The Cambodian National Rescue Party (CNRP) has submitted a new law to the National Assembly for consideration that would institute a minimum monthly wage of $150 for garment workers and $250 for civil servants, the newly formed opposition party announced at a press conference yesterday.
The minimum-wage draft law, as well as a second proposed law that would see the creation of agricultural cooperatives were sent to the National Assembly on Wednesday, said Son Chhay, party whip of the Sam Rainsy Party—which last year merged with the Human Rights Party to form the CNRP and challenge the ruling CPP in July’s national elections.
The Council of Ministers last week passed a draft law establishing agricultural cooperatives.
Speaking at the CNRP’s headquarters in Phnom Penh, Mr. Chhay said that funding for increased salaries for garment workers and government employees would come from higher taxes on casinos and economic land concessions.
“We know how to get the money. We will pay them by collecting [more] taxes on casinos and land concessions,” he said, vowing that if that CNRP wins the election in July and fails to institute the suggested wage hike, all opposition lawmakers would resign.
While the government mandates a $61 minimum wage for garment workers, there is no specified equivalent for civil servants, who are largely exempt from the country’s labor laws.
CPP lawmaker Cheam Yeap yesterday said the CNRP’s promise to institute higher wages was mere politicking.
“This is nothing new. This is for their political benefit and is the normal behavior of the losers,” Mr. Yeap said by telephone, arguing that the CPP has increased civil servant salaries by 20 percent every year.
In an open letter sent by Sam Rainsy to the country’s civil servants—which was posted to the CNRP’s website on February 12—the opposition leader says government paychecks are so small that civil servants are forced to literally beg for money. Affixed to his letter was a photograph from a local newspaper showing hundreds of police and soldiers waiting to receive envelopes of cash outside the Phnom Penh mansion of well-known businesswoman Choeung Sopheap during the recent Chinese New Year.

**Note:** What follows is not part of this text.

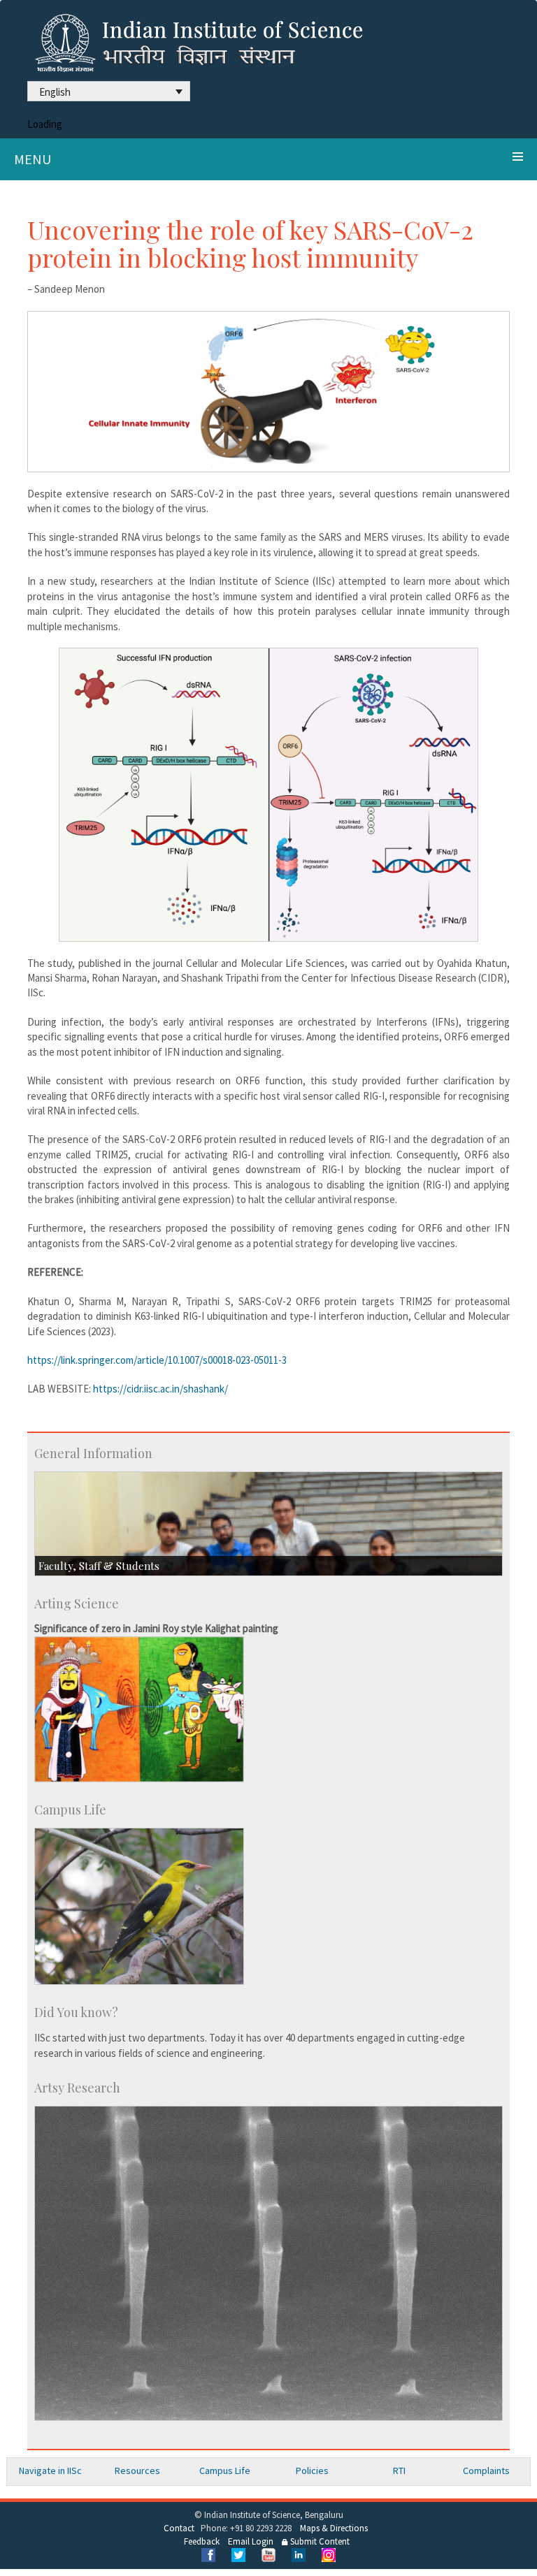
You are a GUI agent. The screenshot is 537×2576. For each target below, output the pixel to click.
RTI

“As a Cambodian, I am embarrassed that a large number of civil servants, police officers and soldiers have to beg for money from businessmen in order to survive,” Mr. Rainsy wrote in the letter.
“I do not blame you. I blame the current government which does not pay much attention to you, who deserve a decent salary.”
Mr. Rainsy—who fled to France in 2009 to avoid an 11-year prison sentence on charges widely seen as politically motivated—is scheduled to visit Singapore, Malaysia and Burma beginning today, according to the CNRP. During the 10-day regional tour, he will meet with Malaysian opposition leader Anwar Ibrahim and Burmese pro-democracy champion Aung San Suu Kyi.
Interior Ministry spokesman Lieutenant General Khieu Sopheak yesterday said that despite Mr. Rainsy’s proximity to Cambodia during the tour, the government would not request his extradition to Cambodia because, as a dual-citizen, he would be traveling on a French passport.
“How can another country send him if he has a French passport?” he said.
Instead, Lt. Gen. Sopheak said, the government would “just wait” for Mr. Rainsy to return of his own volition. “The door of Prey Sar [prison] is open for him now. He can come whenever he wants,” he said.